**WHAT IS BEING ASKED**
One range is to be output from the listing below, exactly as written: the line with "Políticas de facturación (424, 1323)" to the line with "Devoluciones (388, 1294)", both kept.

Segment Start: DATA TO USE

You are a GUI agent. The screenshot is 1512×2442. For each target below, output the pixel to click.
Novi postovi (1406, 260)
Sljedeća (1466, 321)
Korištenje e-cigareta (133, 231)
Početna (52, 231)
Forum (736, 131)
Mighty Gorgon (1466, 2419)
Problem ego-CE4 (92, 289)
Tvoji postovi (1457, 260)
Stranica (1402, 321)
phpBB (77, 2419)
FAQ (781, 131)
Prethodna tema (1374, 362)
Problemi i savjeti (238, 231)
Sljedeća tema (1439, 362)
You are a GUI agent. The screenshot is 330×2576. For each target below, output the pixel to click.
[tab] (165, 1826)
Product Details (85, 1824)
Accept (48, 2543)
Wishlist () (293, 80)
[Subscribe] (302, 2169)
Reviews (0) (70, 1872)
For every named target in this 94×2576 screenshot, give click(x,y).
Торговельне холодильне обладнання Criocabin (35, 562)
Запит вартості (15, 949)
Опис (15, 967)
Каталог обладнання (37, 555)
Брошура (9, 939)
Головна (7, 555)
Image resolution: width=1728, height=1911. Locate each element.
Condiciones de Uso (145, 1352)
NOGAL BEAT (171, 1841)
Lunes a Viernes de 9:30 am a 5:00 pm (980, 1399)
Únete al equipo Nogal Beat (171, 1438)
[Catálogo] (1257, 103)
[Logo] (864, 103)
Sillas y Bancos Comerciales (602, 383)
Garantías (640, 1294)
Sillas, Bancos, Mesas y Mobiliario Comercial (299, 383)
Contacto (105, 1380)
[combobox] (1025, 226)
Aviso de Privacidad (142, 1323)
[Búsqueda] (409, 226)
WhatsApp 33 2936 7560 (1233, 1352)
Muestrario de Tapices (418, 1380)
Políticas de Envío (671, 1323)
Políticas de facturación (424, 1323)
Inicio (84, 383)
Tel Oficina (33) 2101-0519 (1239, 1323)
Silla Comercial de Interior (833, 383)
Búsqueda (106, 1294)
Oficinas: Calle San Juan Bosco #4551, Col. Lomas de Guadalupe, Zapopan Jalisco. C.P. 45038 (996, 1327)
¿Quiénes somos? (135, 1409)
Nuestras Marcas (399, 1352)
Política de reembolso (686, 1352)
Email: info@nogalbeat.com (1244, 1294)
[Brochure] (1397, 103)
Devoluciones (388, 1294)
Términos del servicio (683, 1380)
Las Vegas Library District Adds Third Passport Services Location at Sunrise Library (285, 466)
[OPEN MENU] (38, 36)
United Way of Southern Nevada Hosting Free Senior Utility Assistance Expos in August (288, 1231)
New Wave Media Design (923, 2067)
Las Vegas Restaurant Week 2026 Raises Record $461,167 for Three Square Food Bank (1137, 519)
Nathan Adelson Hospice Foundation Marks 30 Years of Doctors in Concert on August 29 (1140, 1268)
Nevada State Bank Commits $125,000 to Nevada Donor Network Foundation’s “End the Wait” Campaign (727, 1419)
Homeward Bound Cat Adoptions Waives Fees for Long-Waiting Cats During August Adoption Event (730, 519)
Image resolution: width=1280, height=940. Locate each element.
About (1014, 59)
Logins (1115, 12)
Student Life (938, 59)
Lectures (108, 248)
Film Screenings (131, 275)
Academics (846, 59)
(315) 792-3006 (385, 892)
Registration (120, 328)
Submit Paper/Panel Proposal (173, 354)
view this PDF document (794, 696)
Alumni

Segment End: DATA TO USE

**FINISHED EXERCISE**
Políticas de facturación (424, 1323)
Inicio (84, 383)
Tel Oficina (33) 2101-0519 (1239, 1323)
Silla Comercial de Interior (833, 383)
Búsqueda (106, 1294)
Oficinas: Calle San Juan Bosco #4551, Col. Lomas de Guadalupe, Zapopan Jalisco. C.P. 45038 (996, 1327)
¿Quiénes somos? (135, 1409)
Nuestras Marcas (399, 1352)
Política de reembolso (686, 1352)
Email: info@nogalbeat.com (1244, 1294)
[Brochure] (1397, 103)
Devoluciones (388, 1294)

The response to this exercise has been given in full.